At this time of year the majority of holiday-makers typically choose to while away the days on the beautiful beaches of Nha Trang, Da Nang and Hue. However, my family and I decided to do something a little different this year and instead opted for a tour of Bai Tu Long Bay, which is in Quang Ninh Province.
The north-eastern province is best known for Ha Long Bay, which has twice been recognised by UNESCO as a world heritage site. However, Bai Tu Long, which is a little farther north, is much less well known and perhaps all the more majestic for its modesty.
Our group of 16 boarded a coach in Ha Noi late on a Friday, impatient to arrive at our destination after a busy working week. It took us nearly three hours to get to Cam Pha Town, where we rested the night in a small hotel close to the port, from where the boat we had chartered was to pick us up early the next morning.
Despite a long week and a tiring journey, I barely slept a wink, eager as I was to explore Bai Tu Long Bay and breathe the fresh sea air. The boat owner did not have to wake us the next day as we were all packed and raring to go at first light.
The journey began in rain but we were snug in the boat’s cabin and far from bored by the view through the windows as we swayed gently on the idle waters of the bay.
It took us about 30 minutes from the mainland to reach the nearest islet. The youthful captain understood our desire to indulge in the scenery, and meandered at half-speed among the limestone karsts of the bay for some three hours before we weighed anchor at The Vang Islet where we enjoyed a seafood lunch.
But beforehand, Hai, the captain, took us to the so called "floating supermarket" – a fabulous assortment of tethered boats and rafts, where you can buy almost anything: fish, fruit, rice, vegetables, aromatic herbs, pork and chicken.
As we arrived, a fishing family was sorting through the day’s catch, which was writhing and wriggling in large woven water-filled baskets. We selected a few choice specimens and paid just two-thirds what we would have done on the mainland just a short distance away. There are no hotels on The Vang, but there are cooking facilities for hire, and we enjoyed a wonderful meal of freshly grilled catfish, fried squid, succulent shrimp and steamed crab.
Over lunch, Lam Chan Khang, a local resident, narrated the legend of the bay – all the islets of which he said he had yet to visit.
The legend says that long ago, when foreign invaders were attacking Bai Tu Long, God dispatched a mother dragon and her babies to help the Vietnamese. The dragons coughed up myriads of pearls and gems that turned into mountains and blocked the attackers’ path.After the invaders were driven away, the mother dragon and her brood decided not to return to heaven but to stay in the lower world.
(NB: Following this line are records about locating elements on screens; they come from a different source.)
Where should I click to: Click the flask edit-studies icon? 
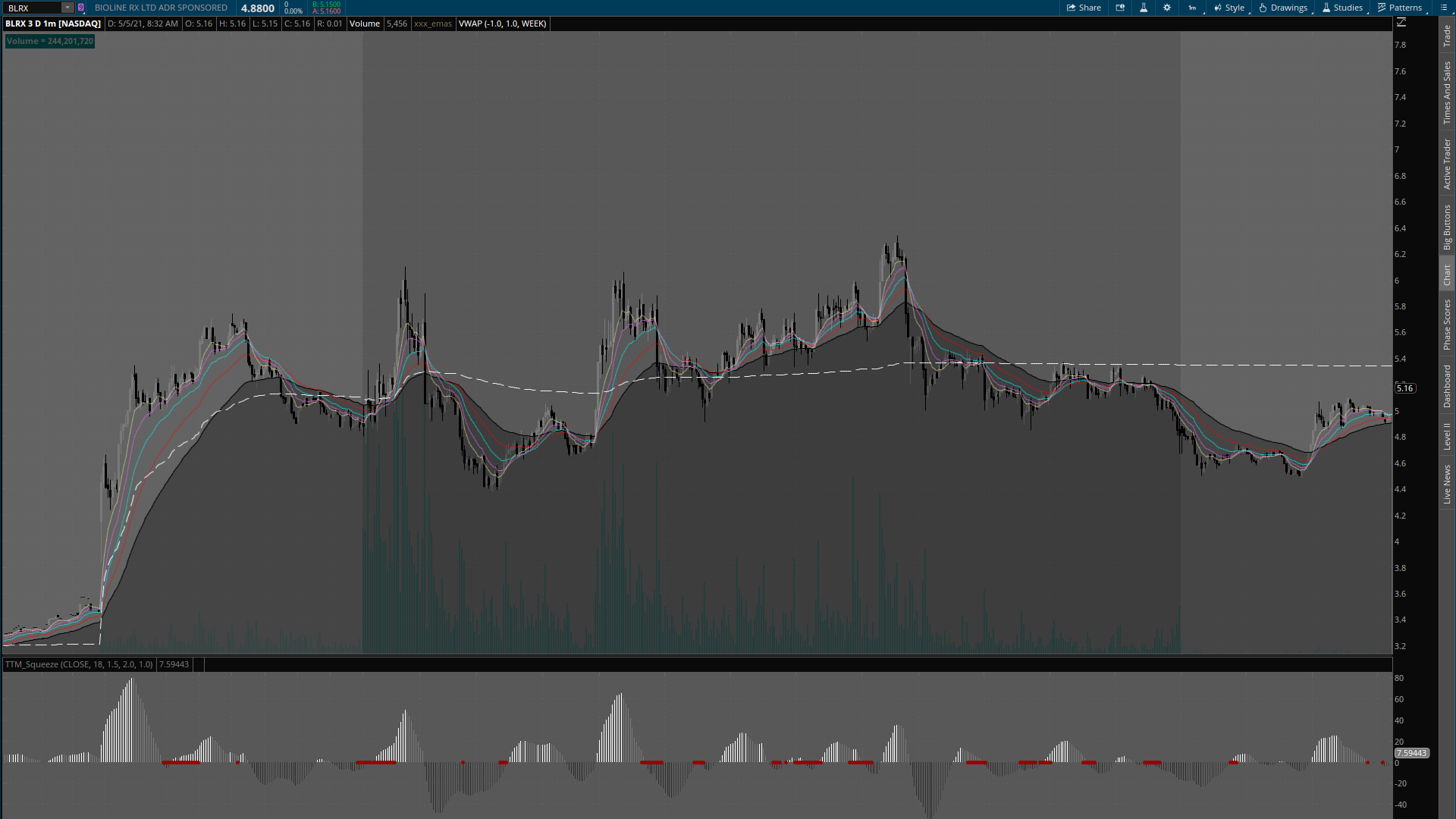[x=1144, y=8]

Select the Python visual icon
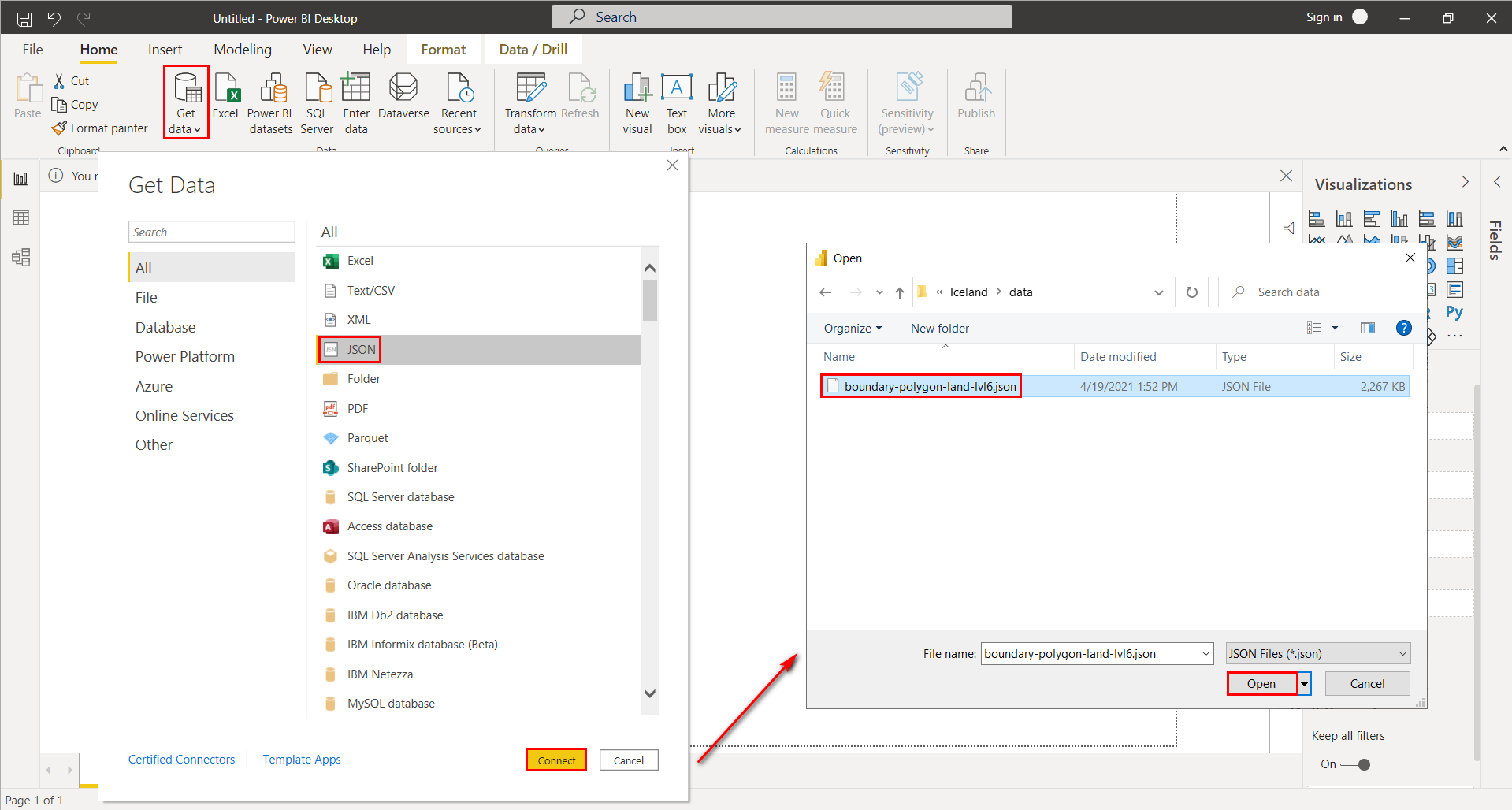(x=1454, y=312)
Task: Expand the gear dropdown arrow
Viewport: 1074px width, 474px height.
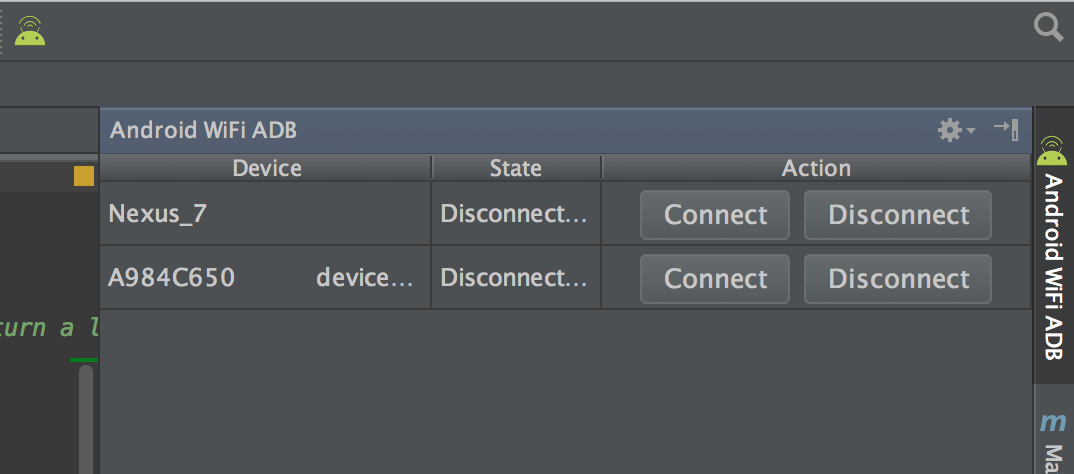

The land where the mother dragon set foot is now called Ha Long, while Bai Tu Long is named after her babies. The area where her dragon tail lashed was formally called Long Vi but is nowadays known as the Tra Co Peninsula – a long smooth series of sand banks. Among the Bay’s islets are Cho Da (Stone Dog), Dau Be (Calf Head), Con Coc (Toad) and Reu. We spent the rest of the now sunny afternoon swimming and diving in the crystal clear water of Bai Tu Long before moving on to Cong Tay for a snooze.
The island is covered by a lush primitive forest of rare and precious trees that produce ironwood, teak-wood and canary-wood. Valuable araliaceous bark and the rhubarb plant can also be found.
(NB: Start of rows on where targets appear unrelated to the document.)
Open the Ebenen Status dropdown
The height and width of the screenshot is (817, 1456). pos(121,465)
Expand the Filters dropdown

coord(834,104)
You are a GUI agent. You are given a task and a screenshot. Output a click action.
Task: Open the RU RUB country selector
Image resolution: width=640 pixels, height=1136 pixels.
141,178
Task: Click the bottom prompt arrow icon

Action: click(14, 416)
We had booked rooms for the night on the island but most of us elected to sleep under the stars on the roof of the boat.
The second day began with chicken gruel as captain Hai cruised the bay before dropping us off on the other side at Monkey Island. However, we failed to catch sight of the mischievous primates and contented ourselves with a swim in the warm water and collected starfish.
On the way back to the port, we once again paused at the "supermarket" to buy some bargains to take home with us. Back at Cam Pha Town we waved good-bye to Bai Tu Long and made a pledge to return next summer./.